Part G: Are the events “Survived” and “1st class” independent? Justify your answer by comparing appropriate probabilities from Parts A through E. (There are many such comparisons)
We can accomplish a lot with only a few probabilities given to us if we use the probability formulas, it’s just more difficult and time consuming than using a table. For this problem we are going to start with data on heart attacks and medications similar to a study from the slides, but with different values.
Use the following information to answer the question parts below:
Part A: What is P(heart attack)?
Part B: What is P(heart attack if taking aspirin)?
Part C: What is P(heart attack and taking placebo)?
Part D: What is P(heart attack or aspirin)?
Part E: According to the data, is it more likely someone has a heart attack while taking aspirin or taking no medication (placebo)?
Part F: Are the events “Heart Attack” and “Taking aspirin” independent according to our data?
Part G: Suppose your friend uses the probabilities P(heart attack and aspirin) = .01 and P(heart attack and placebo) = .01 and concludes that the aspirin doesn’t have any effect on the probability of having a heart attack. Point out the flaw in their reasoning.
This is the table of data for heart attacks.
Treatment | Heart_Attack | No_Heart_Attack |
---|---|---|
Aspirin | 24 | 1533 |
Placebo | 25 | 851 |
Total | 49 | 2384 |
Part A: What are the odds for having a heart attack in the aspirin group? Simplify the result so it looks like 1:X.
Part B: What are the overall odds for having a heart attack? Simplify the result so it looks like 1:X.
Part C: What is the odds ratio for heart attacks for the aspirin group and overall?
Part D: According to the odds ratio, are aspirin use and heart attack occurence associated?
Part E: Explain to someone who has never taken a statistics class what the odds ratio value we got tells us about aspirin’s effect on heart attack rates.
The following information comes from [this study].
Time-restricted eating, a type of intermittent fasting, involves limiting the hours for eating to a specific number of hours each day, which may range from a 4- to 12-hour time window in 24 hours. Many people who follow a time-restricted eating diet follow a 16:8 eating schedule, where they eat all their foods in an 8-hour window and fast for the remaining 16 hours each day, the researchers noted. Previous research has found that time-restricted eating improves several cardiometabolic health measures, such as blood pressure, blood glucose and cholesterol levels.
In this study, researchers investigated the potential long-term health impact of following an 8-hour time-restricted eating plan. They reviewed information about dietary patterns for participants in the annual 2003-2018 National Health and Nutrition Examination Surveys (NHANES) in comparison to data about people who died in the U.S., from 2003 through December 2019.

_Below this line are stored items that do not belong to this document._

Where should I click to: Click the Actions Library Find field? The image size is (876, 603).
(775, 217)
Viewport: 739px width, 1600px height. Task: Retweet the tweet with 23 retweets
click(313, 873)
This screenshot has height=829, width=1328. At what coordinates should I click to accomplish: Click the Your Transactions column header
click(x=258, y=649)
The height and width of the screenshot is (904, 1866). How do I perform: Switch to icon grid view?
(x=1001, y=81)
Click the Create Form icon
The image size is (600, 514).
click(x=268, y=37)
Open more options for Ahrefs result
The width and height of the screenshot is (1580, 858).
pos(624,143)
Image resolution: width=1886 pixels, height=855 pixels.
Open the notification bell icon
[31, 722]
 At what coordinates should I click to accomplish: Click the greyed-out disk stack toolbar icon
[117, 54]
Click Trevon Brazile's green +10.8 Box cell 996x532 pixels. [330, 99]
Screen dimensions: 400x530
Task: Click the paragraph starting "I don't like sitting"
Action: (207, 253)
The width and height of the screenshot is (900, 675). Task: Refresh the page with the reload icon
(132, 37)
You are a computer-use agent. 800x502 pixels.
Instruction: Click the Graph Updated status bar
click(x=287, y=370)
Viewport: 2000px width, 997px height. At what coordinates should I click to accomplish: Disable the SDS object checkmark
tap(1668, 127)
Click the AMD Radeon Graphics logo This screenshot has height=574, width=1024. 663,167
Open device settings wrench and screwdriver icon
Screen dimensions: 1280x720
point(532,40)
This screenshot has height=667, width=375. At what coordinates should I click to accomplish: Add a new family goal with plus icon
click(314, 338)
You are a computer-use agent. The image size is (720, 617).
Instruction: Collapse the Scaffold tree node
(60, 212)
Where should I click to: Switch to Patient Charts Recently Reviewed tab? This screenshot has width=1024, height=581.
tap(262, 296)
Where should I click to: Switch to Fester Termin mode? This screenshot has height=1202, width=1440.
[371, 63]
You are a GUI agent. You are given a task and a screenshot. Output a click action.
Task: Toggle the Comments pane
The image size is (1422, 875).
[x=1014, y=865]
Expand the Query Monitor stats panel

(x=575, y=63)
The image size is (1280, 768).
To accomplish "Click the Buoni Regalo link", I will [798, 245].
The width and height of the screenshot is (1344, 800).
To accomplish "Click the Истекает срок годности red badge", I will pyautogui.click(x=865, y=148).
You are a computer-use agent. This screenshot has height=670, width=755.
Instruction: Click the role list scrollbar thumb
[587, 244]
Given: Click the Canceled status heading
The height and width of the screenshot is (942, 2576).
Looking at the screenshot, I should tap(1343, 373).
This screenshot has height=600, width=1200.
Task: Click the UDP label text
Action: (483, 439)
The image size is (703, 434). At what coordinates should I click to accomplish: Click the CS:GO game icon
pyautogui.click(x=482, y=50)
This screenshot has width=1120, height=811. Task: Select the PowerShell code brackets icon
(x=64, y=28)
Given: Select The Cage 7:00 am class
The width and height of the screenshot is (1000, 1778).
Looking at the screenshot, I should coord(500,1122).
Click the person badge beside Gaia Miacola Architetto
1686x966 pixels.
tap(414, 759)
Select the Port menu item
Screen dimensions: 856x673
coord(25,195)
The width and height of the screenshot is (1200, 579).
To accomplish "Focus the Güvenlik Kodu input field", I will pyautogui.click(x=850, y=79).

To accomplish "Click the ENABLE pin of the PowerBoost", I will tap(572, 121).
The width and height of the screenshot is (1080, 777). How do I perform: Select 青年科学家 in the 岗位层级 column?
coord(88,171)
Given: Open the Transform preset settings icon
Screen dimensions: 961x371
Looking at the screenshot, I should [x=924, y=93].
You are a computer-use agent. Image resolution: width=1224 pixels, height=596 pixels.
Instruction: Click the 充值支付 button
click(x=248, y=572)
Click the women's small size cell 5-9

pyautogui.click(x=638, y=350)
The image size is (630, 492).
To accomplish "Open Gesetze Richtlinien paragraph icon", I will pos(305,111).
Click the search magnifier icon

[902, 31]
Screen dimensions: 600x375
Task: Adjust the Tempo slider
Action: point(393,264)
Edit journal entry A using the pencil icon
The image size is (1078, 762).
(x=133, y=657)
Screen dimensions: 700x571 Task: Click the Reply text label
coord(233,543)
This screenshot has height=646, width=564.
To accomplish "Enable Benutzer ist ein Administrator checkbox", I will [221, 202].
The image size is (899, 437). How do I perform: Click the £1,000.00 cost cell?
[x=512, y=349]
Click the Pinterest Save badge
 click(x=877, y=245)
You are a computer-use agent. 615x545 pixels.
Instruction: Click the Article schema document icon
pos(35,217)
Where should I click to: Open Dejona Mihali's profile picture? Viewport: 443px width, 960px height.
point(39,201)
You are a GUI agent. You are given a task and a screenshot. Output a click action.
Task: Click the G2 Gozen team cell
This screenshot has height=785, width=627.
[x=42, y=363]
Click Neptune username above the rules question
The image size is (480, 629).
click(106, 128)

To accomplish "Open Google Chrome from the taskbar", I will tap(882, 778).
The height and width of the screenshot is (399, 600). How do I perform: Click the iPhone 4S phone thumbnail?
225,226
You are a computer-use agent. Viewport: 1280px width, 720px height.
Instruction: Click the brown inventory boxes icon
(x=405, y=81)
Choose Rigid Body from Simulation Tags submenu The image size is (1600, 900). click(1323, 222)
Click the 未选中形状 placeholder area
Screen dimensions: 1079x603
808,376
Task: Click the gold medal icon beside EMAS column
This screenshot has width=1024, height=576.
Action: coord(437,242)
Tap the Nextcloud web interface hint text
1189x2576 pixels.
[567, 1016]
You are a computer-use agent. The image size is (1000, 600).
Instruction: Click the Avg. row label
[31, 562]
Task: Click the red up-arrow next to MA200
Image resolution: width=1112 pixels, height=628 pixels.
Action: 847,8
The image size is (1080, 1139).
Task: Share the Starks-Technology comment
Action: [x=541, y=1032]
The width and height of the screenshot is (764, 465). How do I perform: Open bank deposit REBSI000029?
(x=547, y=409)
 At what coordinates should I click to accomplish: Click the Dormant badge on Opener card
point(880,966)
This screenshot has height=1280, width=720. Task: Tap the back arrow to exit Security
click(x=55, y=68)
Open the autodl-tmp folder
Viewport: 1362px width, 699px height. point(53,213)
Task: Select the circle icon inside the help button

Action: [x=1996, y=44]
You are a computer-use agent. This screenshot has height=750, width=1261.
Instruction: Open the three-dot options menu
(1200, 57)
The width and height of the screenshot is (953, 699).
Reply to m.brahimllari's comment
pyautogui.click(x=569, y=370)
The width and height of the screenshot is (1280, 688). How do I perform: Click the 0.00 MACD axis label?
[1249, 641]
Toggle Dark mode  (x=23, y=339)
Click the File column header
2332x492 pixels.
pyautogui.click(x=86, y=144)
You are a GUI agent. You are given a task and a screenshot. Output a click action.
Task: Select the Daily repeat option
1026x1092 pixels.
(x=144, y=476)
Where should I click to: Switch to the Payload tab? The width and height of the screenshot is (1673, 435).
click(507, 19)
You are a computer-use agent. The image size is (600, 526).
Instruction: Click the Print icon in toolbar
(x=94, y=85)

The study included approximately 20,000 adults in the U.S. with an average age of 49 years. They found that people who followed a pattern of eating all of their food across less than 8 hours per day had a 91% higher risk of death due to cardiovascular disease.
Part A: The study claims that those who follow the 8-hour time restricted diet had a 91% increased risk of dying from cardiovascular disease. Explain what this means in terms of comparing probability of dying from cardiovascular disease for those who follow the 8-hour diet and those who do not.
Part B: Just knowing about this increased risk is not enough for us to tell how likely someone is to die from cardiovascular disease if they follow this 8-hour diet. What else do we need to know to figure this out?
Part C: As of 2022, there were 702,880 US adults who died of cardiovascular disease. In 2022, there were a total of 258.3million US adults. Use these values to estimate the probability of a US adult dying from cardiovascular disease each year.
Part D: Using the results from the study, that those using the 8-hour time restricted diet have a 91% increased risk of cardiovascular disease and your answer to Part C, what is the probability of dying from cardiovascular disease for a US adult using the 8-hour diet? Is this probability large or small (subjective)?